I think this is still racy. Multiple users can grab the shmem at the very same time. Maybe it looks as if working just because both users behavior as the first user and do clear and initialize.
I think this won't be a race condition. Since snd_pcm_direct_shm_create_or_connect() is protected by snd_pcm_direct_semaphore_down() and snd_pcm_direct_semaphore_up(), multiple processes won't do clear and initialization concurrently.
Hrm, OK, now understood the situation.
The check of bus.shm_nattach=1 should be fine, per se. The problem is the magic key check of the secondary. In the current code, as you pointed out, this may happen before the first client finishes the initialization.
I think the check of dmix->shmptr->magic!=SND_PCM_DIRECT_MAGIC is more robust. Assume there are two clients of shmem and shmem is initialized, if one of the clients exits, shm_nattach will become 1 and shmem may be initialized again.
Yeah, in the fork from a thread, the shm_nattch check doesn't work reliably, indeed.

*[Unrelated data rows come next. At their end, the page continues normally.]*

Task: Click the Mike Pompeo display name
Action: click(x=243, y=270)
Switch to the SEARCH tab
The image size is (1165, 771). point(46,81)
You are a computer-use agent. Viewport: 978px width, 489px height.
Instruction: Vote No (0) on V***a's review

In the current code, because there is semaphore, magic key check won't happen before initialization of shmem. In the scenario that I want to tell, there is only one process, and only one thread doning the clear and initialization of shmem, and the fork() is invoked in another thread of non alsa-lib context (i.e., the fork() code is not in alsa-lib). If the fork() is invoked before shmat(), the problem won't happen; If the fork() is invoked after the check of bus.shm_nattach=1, the problem won't happen too. Only if the fork() is invoked just after shmat() and just before the check of bus.shm_nattach=1, the problem happens.

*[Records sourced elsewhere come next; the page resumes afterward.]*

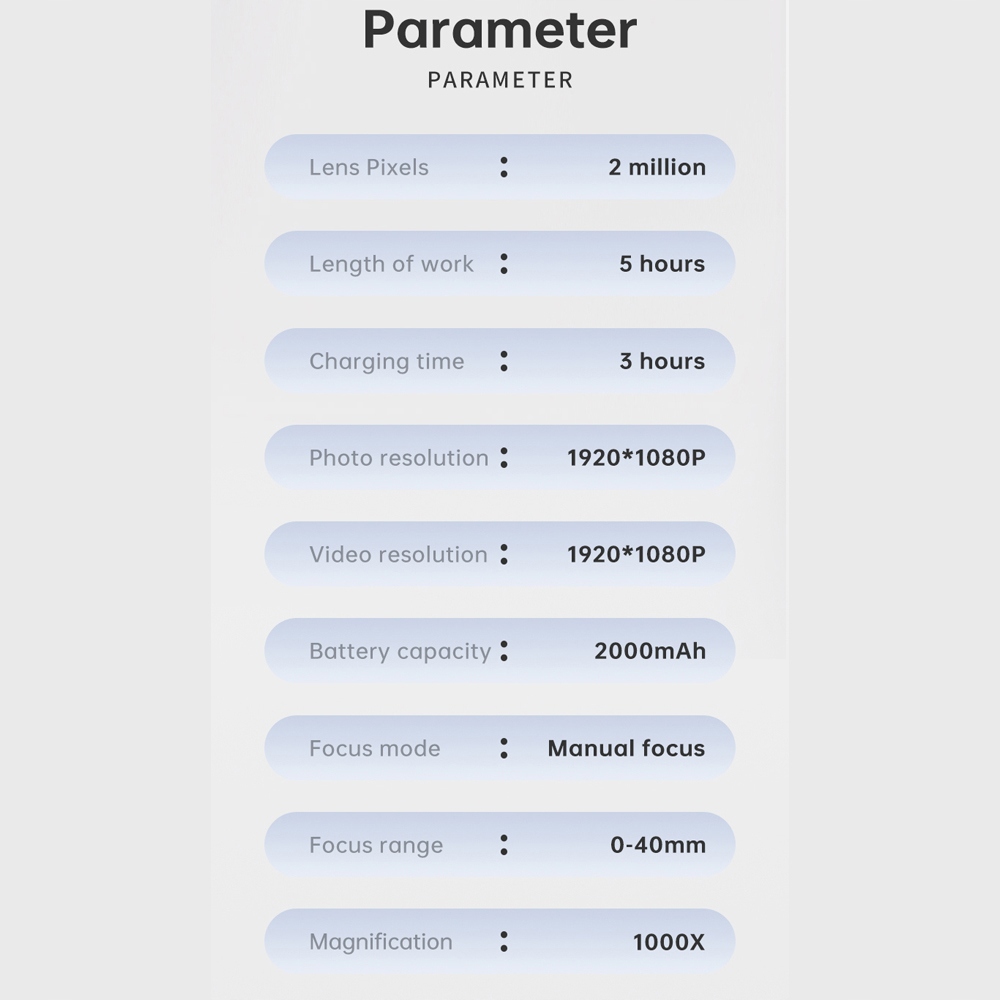Select the Focus mode label

click(x=374, y=748)
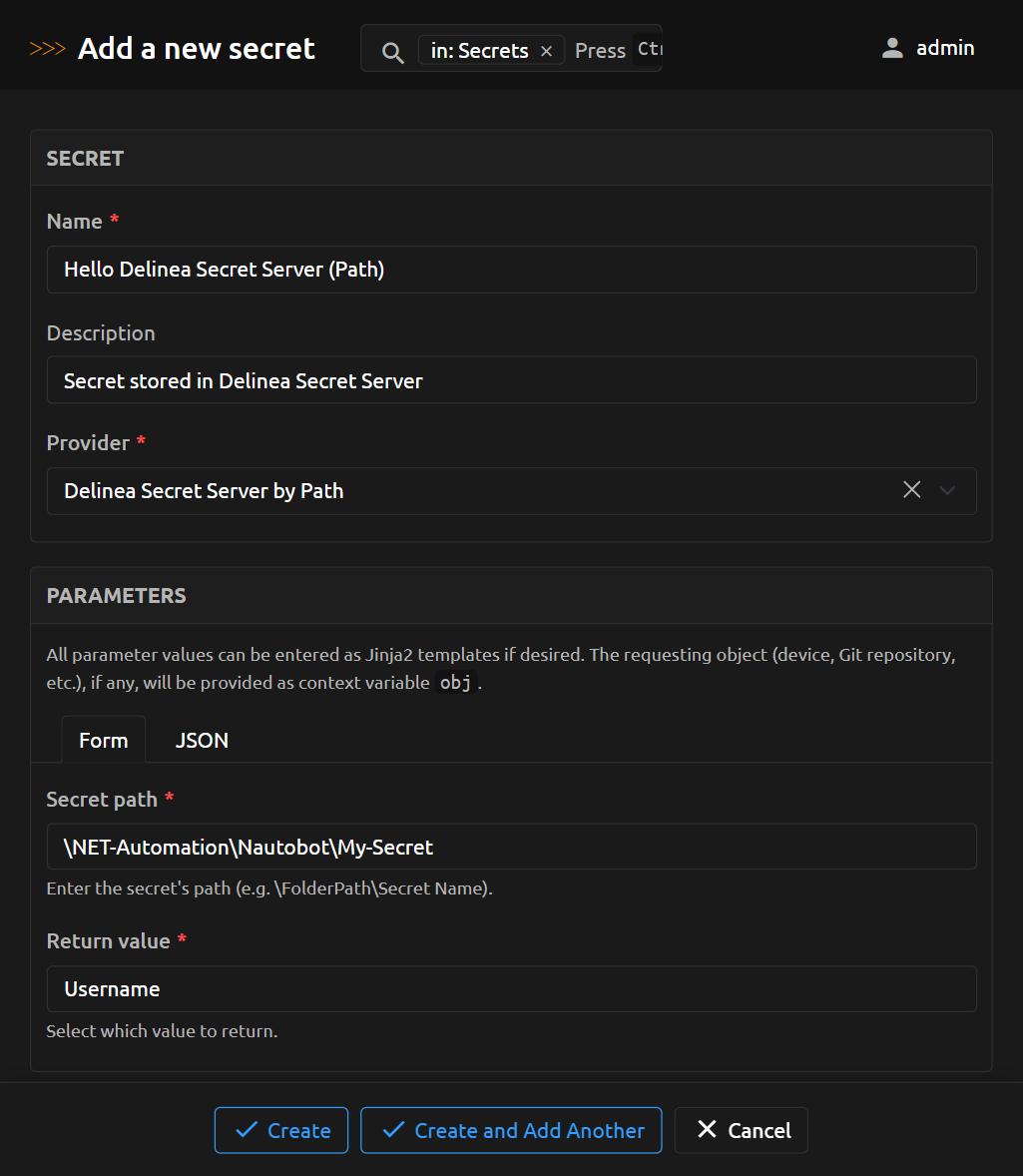Click the X icon on Cancel button
Viewport: 1023px width, 1176px height.
707,1130
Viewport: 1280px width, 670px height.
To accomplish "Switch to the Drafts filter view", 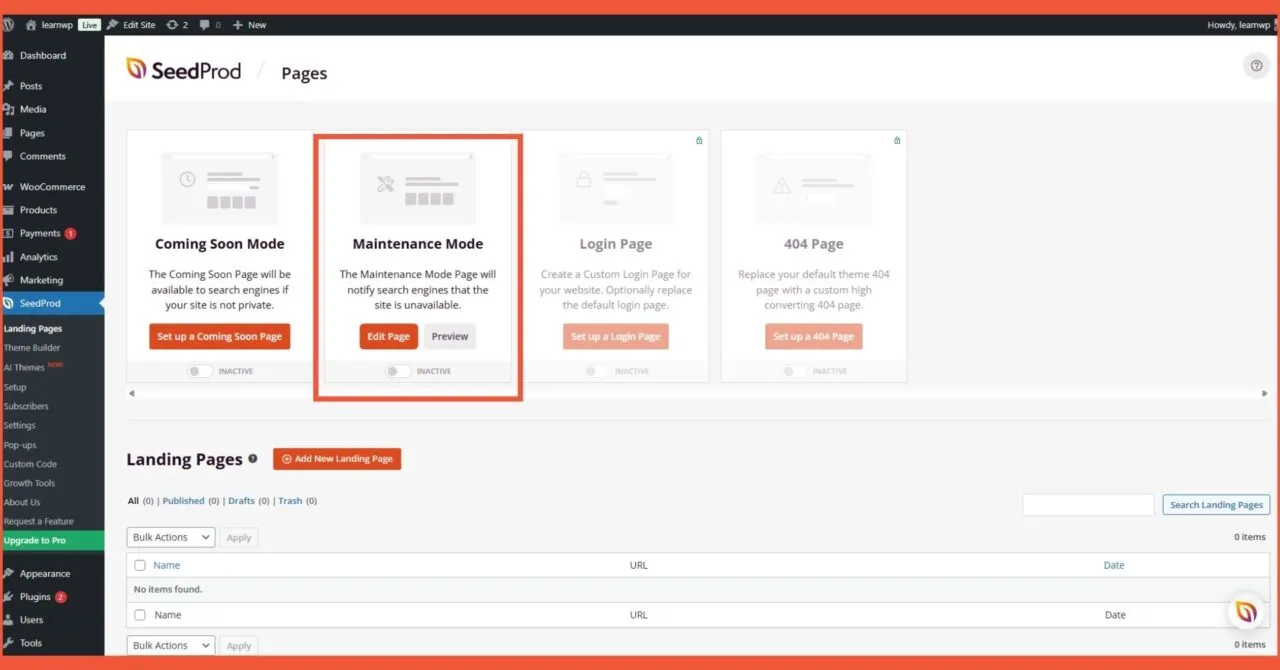I will (241, 500).
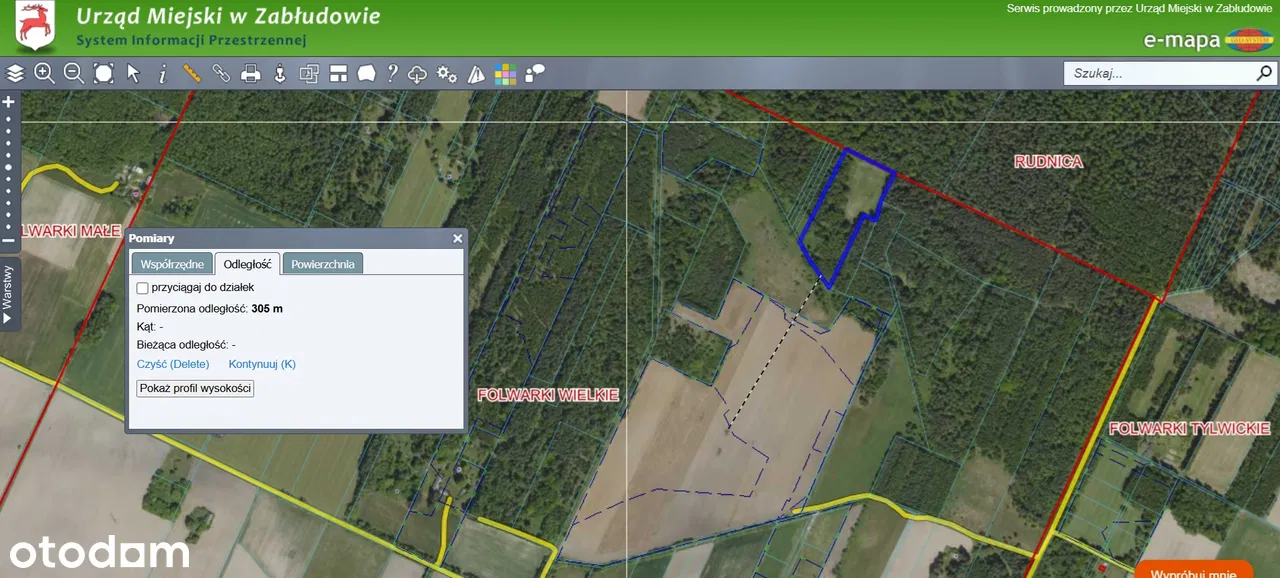Select the ruler measurement tool

tap(192, 73)
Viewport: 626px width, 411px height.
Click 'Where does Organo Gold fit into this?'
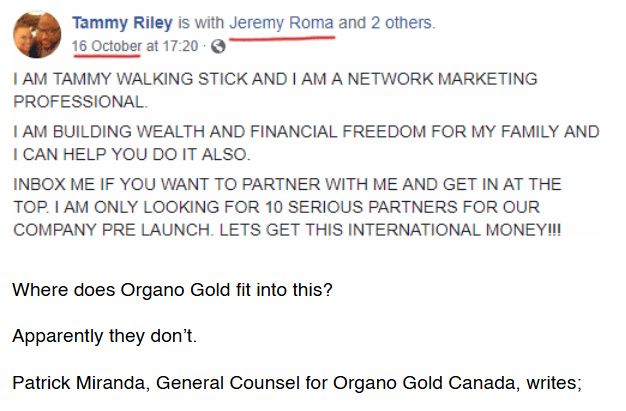point(172,290)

Well, the reason why the magic key check was introduced was about the safety. Since the shmid is given explicitly, it might override some shmem usages other than dmix accidentally. With your patch, it forcibly clears the region -- this is quite opposite to the intention of the magic key check.
I just think it clears the region only once at the first time. Could you please show me the scenario in detail?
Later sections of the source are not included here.